Critical Care Flashcards
What are some causes of chronic kidney disease?
Diabetic nephropathy
HTN
Glomerulonephritis
PCKD
Pyelonephritis
Obstructive nephropathy
What are the features of chronic kidney disease?
Fatigue
Anorexia
N+V
Anaemia
Plt dysfcuntion
Bony disease
Encephalitis/pericarditis (due to the high urea).
What are the stages of CKD?
1 = GFR >90 (required RF management).
2= GFR 60-90
3 = GFR 30-60 (needs to manage any complications e.g. K+ restriction, protein restriction and consider EPO)
4= 15-30
5= <15 (needs dialysis/transplant
What are the advantages and disadvantages or dialysis?
Haemodialysis:
Advantages - shorter treatment, efficient K+ removal.

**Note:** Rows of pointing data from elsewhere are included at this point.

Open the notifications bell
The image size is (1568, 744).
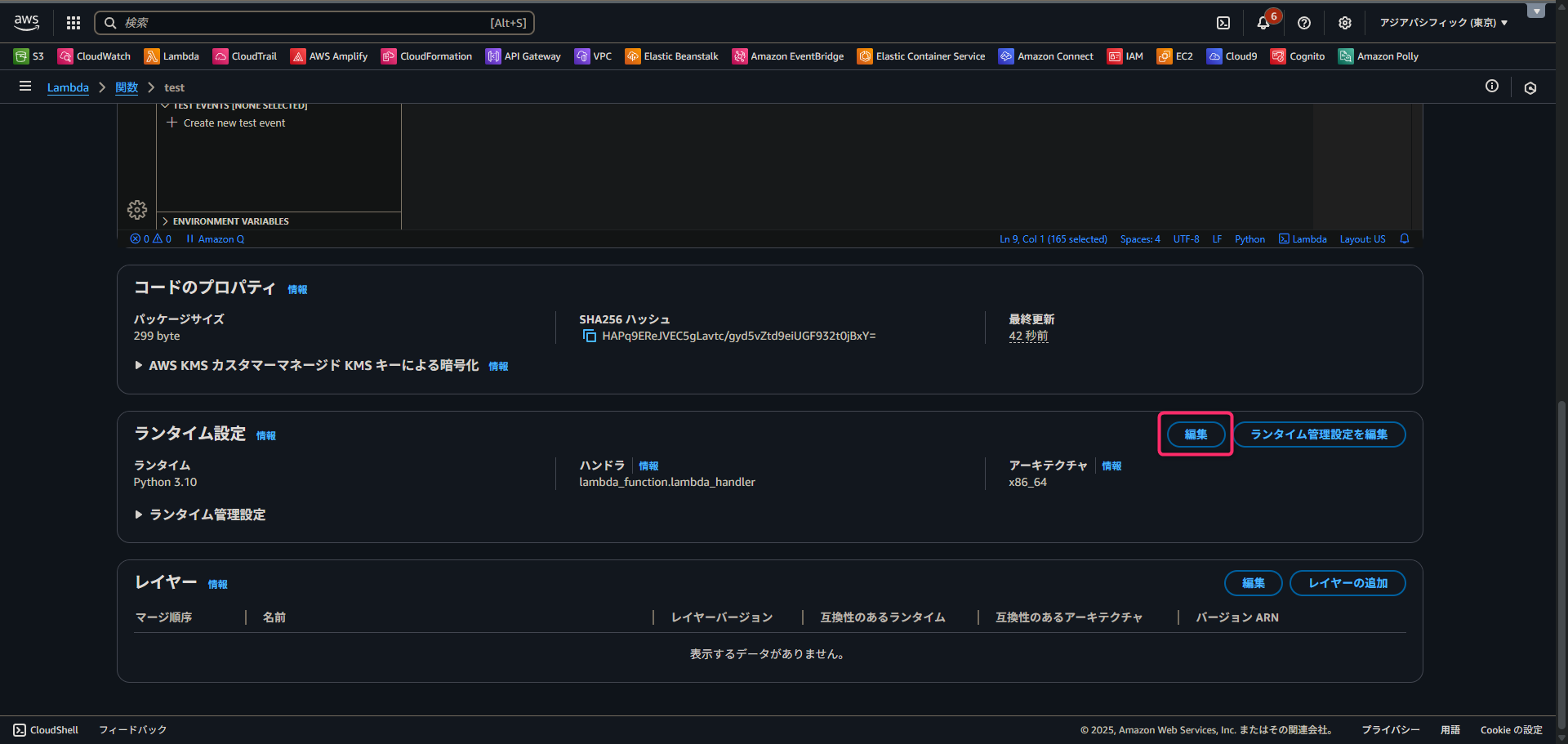pos(1263,23)
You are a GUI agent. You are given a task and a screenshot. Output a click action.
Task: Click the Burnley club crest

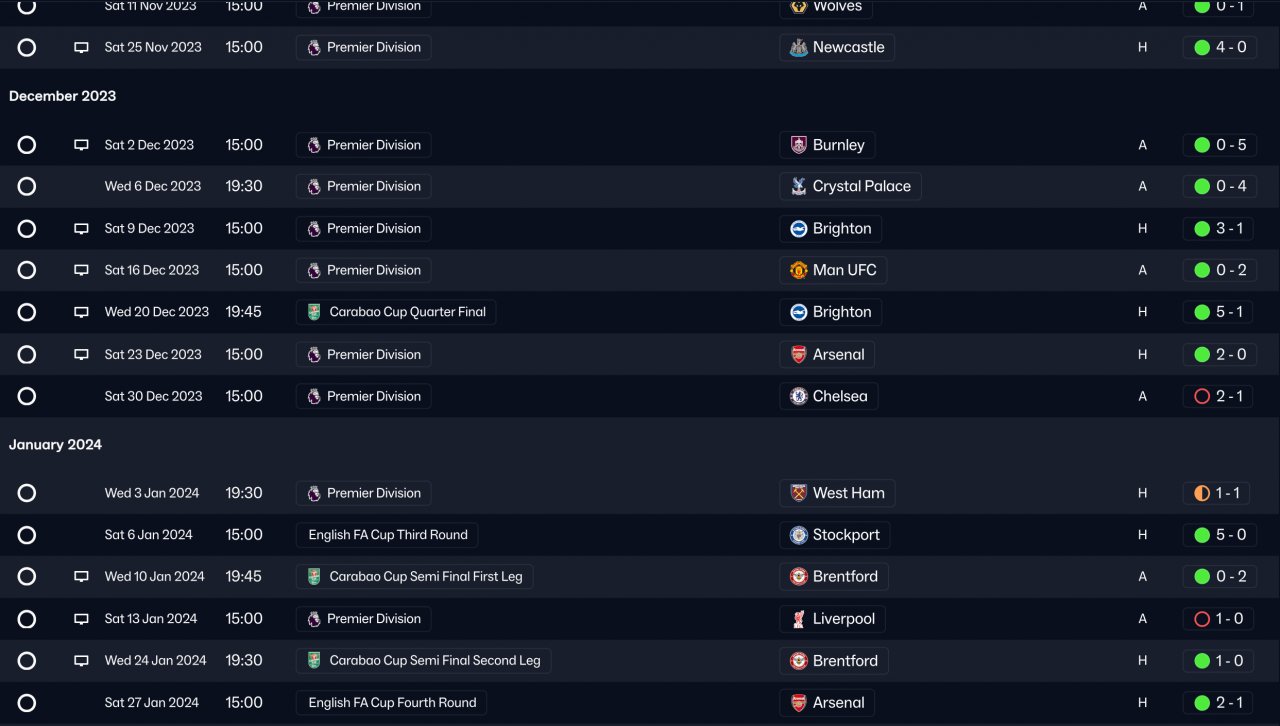point(798,145)
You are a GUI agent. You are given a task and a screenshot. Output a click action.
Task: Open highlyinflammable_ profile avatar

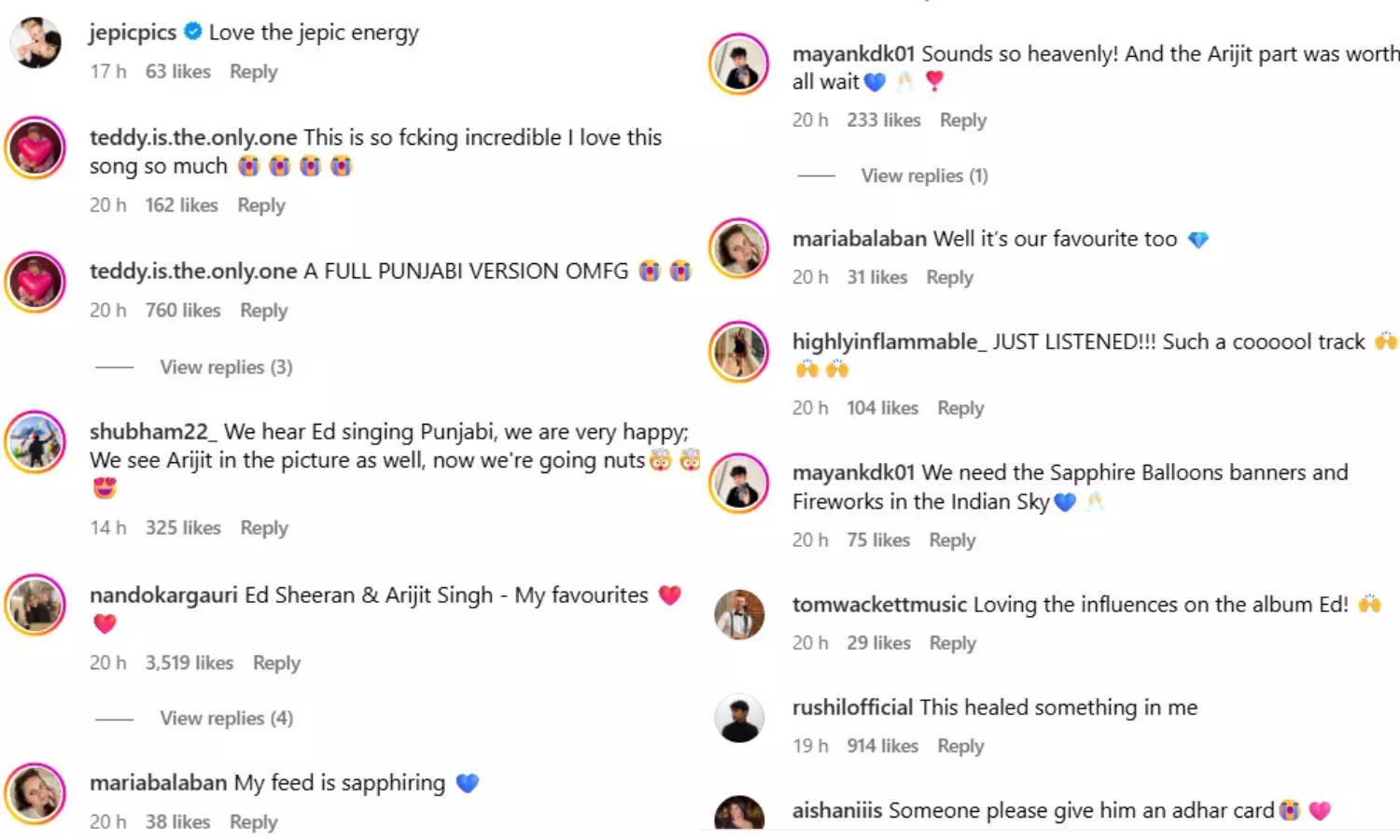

Disadvantages - required heparin, needs a fistula, large fluid shift, BP control is harder, requires hospital.
Peritoneal dialysis:
Adv - lower biochemical changes, higher Hct, self care
Disadv - peritonitis, hernia
What are the types of AV fistula?
Autologous - direct joins of veins to arteries.
Autologous bridge - uses a vein graft
Synthetic
What are the complications of an AV fistula?
Nerve Injury
Thrombosis
Steal phenomenon
Venous HTN
What is the difference between haemofiltration and haemodialysis?
Haemodialysis: requires dialysis fluid. The blood and the dialysis fluid flow in counter current on either side of a permeable membrane to allow osmotic pressure gradient to filter blood.
Haemofiltration: filters blood via hydrostatic pressure.
What is an embolus?
This is an abnormal mass of material that travels in the flowing circulation from one part of the body to another.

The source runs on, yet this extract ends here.